The Cold War had generated deep fears of Communism, especially on the right. Any attempt at compromise, any effort to decrease tensions between East and West was viewed by millions as betrayal. The leaflets distributed in Dallas for Kennedy’s visit that bore his photo and the caption WANTED FOR TREASON were just a hint of what might have come. Kennedy had made lasting enemies among an intransigent community of anti-Castro exiles who would never have forgiven him for the Bay of Pigs. Names from this group constantly appear on researchers’ lists of possible Kennedy assassins, as do organized crime individuals.

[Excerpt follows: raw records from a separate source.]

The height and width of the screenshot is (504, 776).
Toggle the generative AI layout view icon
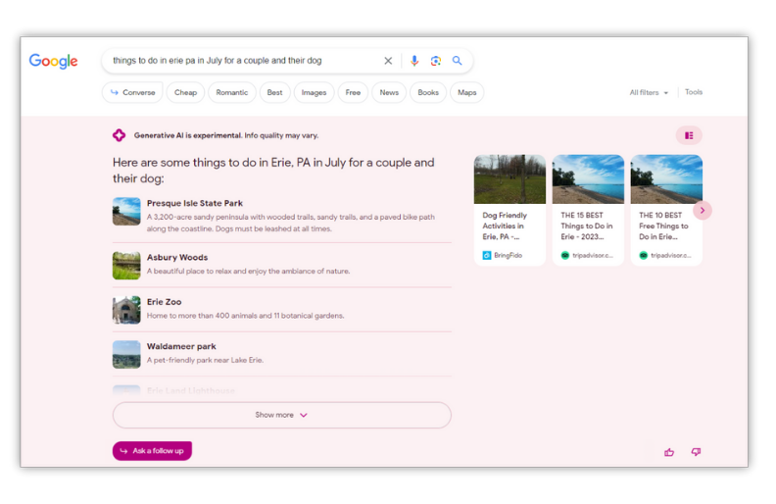[x=689, y=135]
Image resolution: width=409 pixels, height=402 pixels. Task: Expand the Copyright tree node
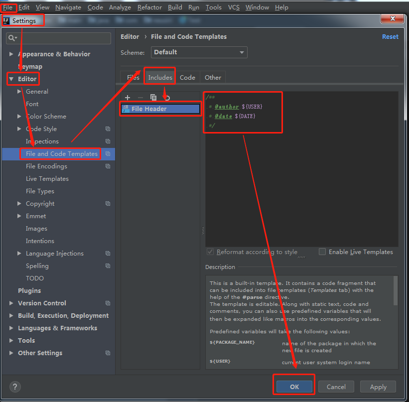[x=19, y=203]
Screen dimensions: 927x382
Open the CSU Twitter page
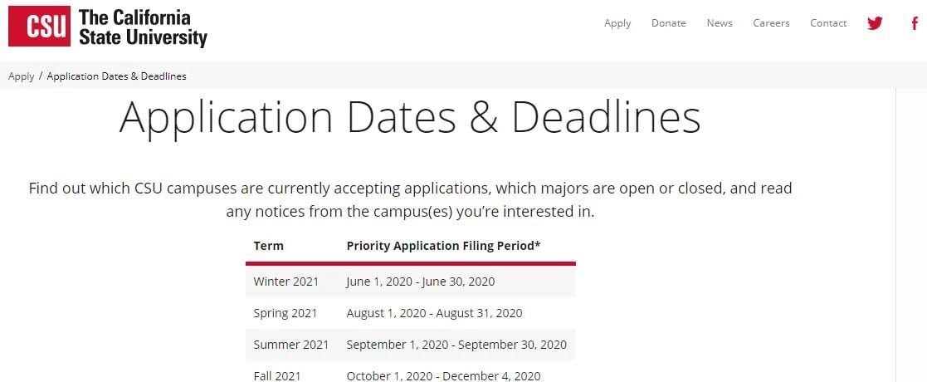[x=875, y=23]
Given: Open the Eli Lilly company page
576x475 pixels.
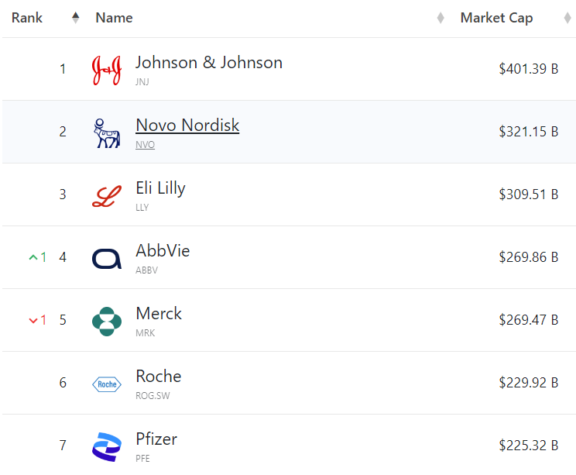Looking at the screenshot, I should click(160, 188).
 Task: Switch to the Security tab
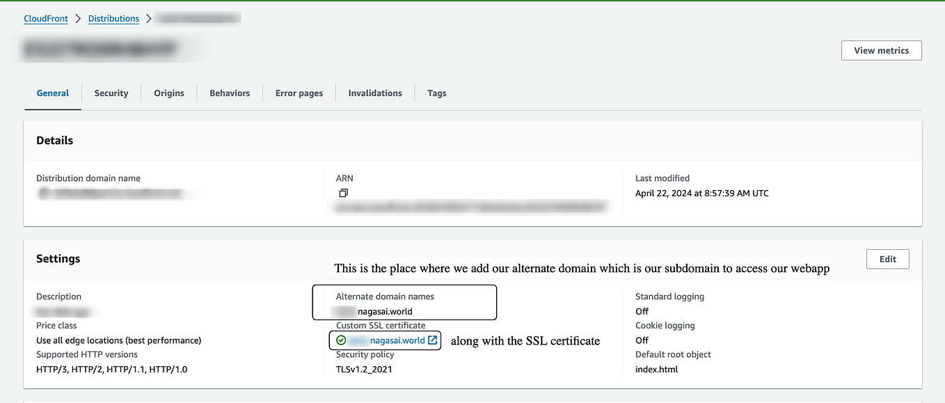pos(111,93)
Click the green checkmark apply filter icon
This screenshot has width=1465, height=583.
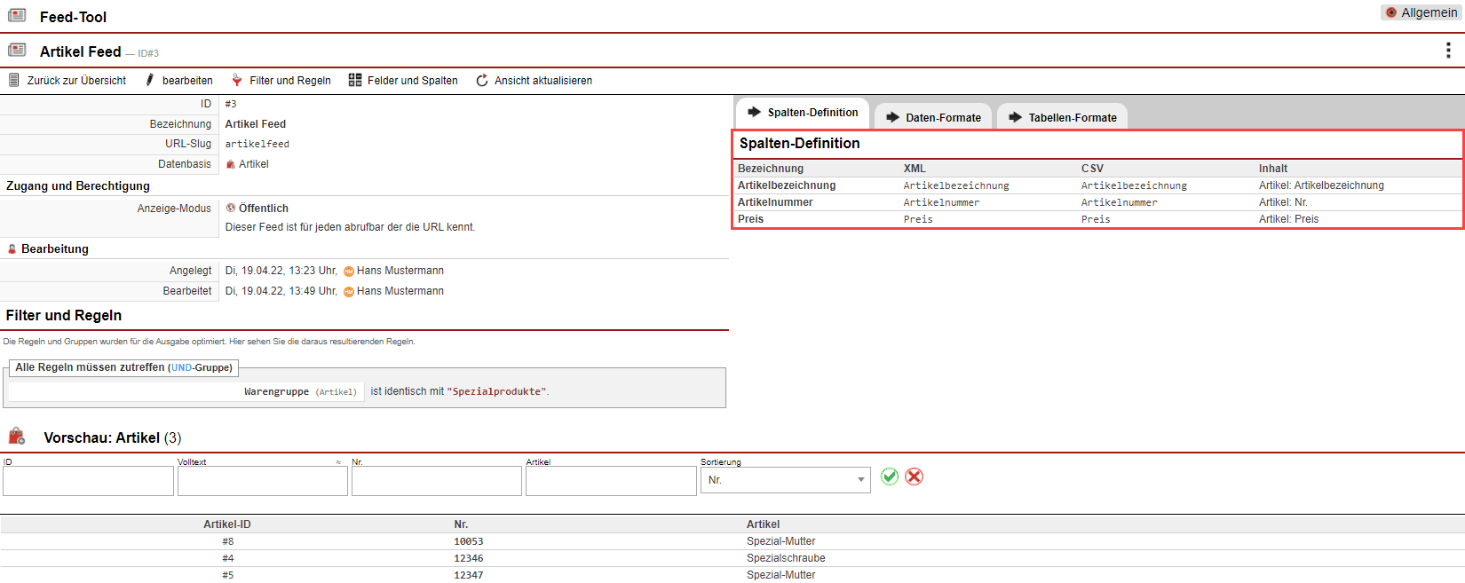890,477
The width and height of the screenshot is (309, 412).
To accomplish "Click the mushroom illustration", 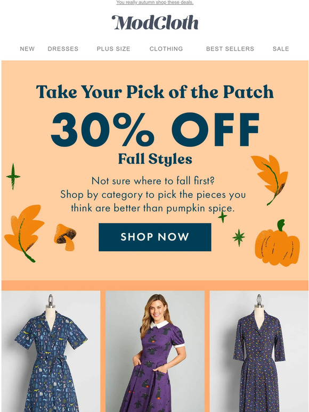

In addition, many in the defense and intelligence establishment, active and retired, eyed Kennedy with great suspicion, dismayed by what they regarded as Kennedy’s “weak” response to Cuba and Russia during the Cuban Missile Crisis, as well as by the Nuclear Test Ban Treaty with the Soviet Union. The vast majority of these individuals would never have considered taking violent action against their commander in chief. The elaborate coup d’état theory of the Kennedy assassination, prominent in Oliver Stone’s film
JFK
, appears especially overwrought. However, rabble-rousers, such as retired General Edwin Walker (Oswald’s first assassination target), had thousands of extremist followers whose animus toward Kennedy was visceral; they could have grown to menacing proportions had JFK de-escalated the Vietnam conflict in his second term.
Lyndon Johnson avoided Kennedy’s fate for two obvious reasons. First, LBJ benefited from the lessons of the Kennedy assassination. The Secret Service was determined not to lose two presidents in a row, and the agency took security precautions for Johnson that had never been employed for Kennedy. Johnson’s first trip out of D.C. after the assassination was to attend the funeral of former New York governor Herbert Lehman. When Air Force One landed at New York’s Idlewild Airport on December 8, it was met by police helicopters and uniformed officers standing guard on the roof of the airport hangar and oil storage tanks overlooking the tarmac. Johnson rode to the funeral in a closed limousine escorted by thirty-five police motorcycles and dozens of Secret Service agents. James Rowley, the head of the Secret Service, rode in the motorcade. Two thousand police officers guarded the bridges and highway overpasses along the route. Mrs. Johnson was flown in on a separate plane—possibly at the request of the president—to ensure her safety.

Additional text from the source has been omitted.